Founder Gould is a former mechanic, Formula One R&D specialist and Metropolitan Police technician who exited a smart security camera company before launching DeGould with the help of JLR.
“I didn’t have any business acumen whatsoever with my first company,” he tells TechBlast. “I made it up as I went along! But you learn by your mistakes and, eventually, we became the leading security provider for the car rental sector.
“Back then in ‘digiworld’, it was all self-created. There was no external investment and it was a hard track running up that mountain. Because we had a limited budget, every time we sold the system, it was very much planned as to where that money would go with everything invested back in.
“You couldn’t really invest in people: while the team was great, I was always struggling to attract the calibre of people I wanted but couldn’t afford.”
A scaling DeGould, which currently employs 50 people, is entering another hiring phase. “I see a company as a football team: you create a product, start off in the local Sunday League and you’re just having fun with your friends,” says Gould.
“When you get serious, you start moving up through the leagues. If you want to turn professional, people need to change and positions need to change – and you need to be brave enough to make those changes.
“I found it really hard at first to say to people: ‘It’s not working.’”
This mentality also applies to technology. The addition of machine learning models trained on a dataset of more than 100 million images – all captured by DeGould – has been a real game-changer, according to Jones.
Gould (above) explains: “Everyone talks like AI has been around for years, but it hasn’t. When we upped our game with AI it was a transition point for me to say: ‘Now we need to go into the Champions League.’ And being in the Champions League, we need to really invest in people and bring in a professional management team and specialists in their field.”

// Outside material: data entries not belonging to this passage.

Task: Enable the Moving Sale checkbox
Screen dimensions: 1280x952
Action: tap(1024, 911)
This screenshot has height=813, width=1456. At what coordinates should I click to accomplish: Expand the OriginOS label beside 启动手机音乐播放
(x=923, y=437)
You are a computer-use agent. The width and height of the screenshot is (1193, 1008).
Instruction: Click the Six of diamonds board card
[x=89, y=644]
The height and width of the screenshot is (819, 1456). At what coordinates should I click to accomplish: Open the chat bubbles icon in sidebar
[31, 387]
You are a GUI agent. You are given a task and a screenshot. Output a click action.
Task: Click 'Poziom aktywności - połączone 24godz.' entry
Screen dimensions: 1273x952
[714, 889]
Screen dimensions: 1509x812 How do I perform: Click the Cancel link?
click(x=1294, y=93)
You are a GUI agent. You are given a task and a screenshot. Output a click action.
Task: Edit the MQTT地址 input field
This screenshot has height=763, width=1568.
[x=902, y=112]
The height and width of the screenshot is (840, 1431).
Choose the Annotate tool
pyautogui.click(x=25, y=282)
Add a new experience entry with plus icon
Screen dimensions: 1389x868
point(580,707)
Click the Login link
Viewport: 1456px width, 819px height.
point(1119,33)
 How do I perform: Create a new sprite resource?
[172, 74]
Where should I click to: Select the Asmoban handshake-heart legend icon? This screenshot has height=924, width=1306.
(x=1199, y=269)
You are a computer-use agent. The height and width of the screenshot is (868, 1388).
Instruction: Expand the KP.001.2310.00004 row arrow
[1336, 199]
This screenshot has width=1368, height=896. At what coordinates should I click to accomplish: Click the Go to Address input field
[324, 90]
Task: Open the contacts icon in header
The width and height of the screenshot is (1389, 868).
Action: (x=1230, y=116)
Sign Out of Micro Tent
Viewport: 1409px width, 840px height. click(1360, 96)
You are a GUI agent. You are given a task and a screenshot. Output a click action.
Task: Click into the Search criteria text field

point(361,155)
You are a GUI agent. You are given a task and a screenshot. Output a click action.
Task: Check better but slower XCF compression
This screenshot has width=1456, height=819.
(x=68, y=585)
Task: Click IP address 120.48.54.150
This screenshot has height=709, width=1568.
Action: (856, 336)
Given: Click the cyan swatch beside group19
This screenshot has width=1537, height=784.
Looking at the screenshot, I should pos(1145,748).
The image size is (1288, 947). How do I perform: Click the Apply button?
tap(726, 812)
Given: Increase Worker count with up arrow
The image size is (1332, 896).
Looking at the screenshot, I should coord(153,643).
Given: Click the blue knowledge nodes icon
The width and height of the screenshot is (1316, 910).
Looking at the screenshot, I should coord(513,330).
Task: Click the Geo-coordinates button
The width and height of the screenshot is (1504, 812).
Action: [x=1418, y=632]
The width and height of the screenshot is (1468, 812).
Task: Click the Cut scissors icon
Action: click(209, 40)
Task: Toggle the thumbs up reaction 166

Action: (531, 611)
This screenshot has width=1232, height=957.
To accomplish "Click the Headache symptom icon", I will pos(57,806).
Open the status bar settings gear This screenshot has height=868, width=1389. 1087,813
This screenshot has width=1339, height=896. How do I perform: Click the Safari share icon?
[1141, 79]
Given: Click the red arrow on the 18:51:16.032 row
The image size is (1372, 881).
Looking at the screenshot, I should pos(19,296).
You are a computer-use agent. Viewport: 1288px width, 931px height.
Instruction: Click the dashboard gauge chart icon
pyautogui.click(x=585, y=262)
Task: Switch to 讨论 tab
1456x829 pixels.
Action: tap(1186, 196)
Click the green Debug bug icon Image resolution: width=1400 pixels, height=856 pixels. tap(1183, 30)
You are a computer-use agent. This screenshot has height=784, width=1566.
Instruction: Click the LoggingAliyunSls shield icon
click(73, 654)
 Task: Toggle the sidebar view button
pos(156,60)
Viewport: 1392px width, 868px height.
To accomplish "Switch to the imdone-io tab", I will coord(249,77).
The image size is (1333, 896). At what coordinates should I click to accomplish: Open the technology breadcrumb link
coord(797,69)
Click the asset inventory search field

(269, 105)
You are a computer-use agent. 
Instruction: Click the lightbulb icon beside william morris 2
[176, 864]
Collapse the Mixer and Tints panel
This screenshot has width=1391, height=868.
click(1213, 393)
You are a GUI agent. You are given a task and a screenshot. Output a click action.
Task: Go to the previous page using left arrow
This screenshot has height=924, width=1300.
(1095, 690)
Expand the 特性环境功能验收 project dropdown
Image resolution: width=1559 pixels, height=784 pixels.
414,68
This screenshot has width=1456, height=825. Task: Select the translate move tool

Gould may be the future-gazing entrepreneur driving the business forward, but he says it’s important for him to be commercially aware. “Whatever your product, you have to be aware of the commercial element: if you adopt the excuse of not understanding finances and leaving them to someone else, that will be the end of you.
“Having said that, when you’re playing in a Champions League team you have to relinquish some power and trust in the team. I found that quite difficult, but you have to let them get on with it. You absolutely need a C-suite: a CFO, a commercial person, a marketing person.
“You have to put processes in place as you grow. Am I the guy to write those processes? Absolutely not! I want to be the guy to consult on them, but I’m not the guy to deliver them.”
Gould says entrepreneurs must remain focused on their original mission.
“You may want to build your business, but to where? Into what? What’s the exit? What’s the plan? Stay true to your mission, complete it then reevaluate. Otherwise, you can find yourself just wandering off and 20 years later, when you’ve been a slave to the grindstone, asking: ‘What was all that about?’
“You didn’t stay true to your mission at the start.”
Gould, who left the Met Police all those years ago because he hankered after a move back to the Exeter countryside, speaks of an inner conflict that affects him to this day. “My inner self always wants to go massive – but my true self just wants to enjoy my family. That’s the biggest thing I fight every day,” he says.
In a nod to Elon Musk, the famously prodigious entrepreneur behind PayPal, Tesla, SpaceX and Hyperloop among other companies, he adds: “I have mega-ideas: I came up with the Hyperloop in Woolworths when I saw the little suction tubes. ‘We should do that for transport!’ I thought.
“What a brilliant idea! Yet what does it actually mean to deliver it to market? Do I want to be working 24/7 raising another £20m and going out all around the world?
“The truth is, no – I want to see my family. So then I have to ditch the idea. I struggle with that – but I’m learning to do it.”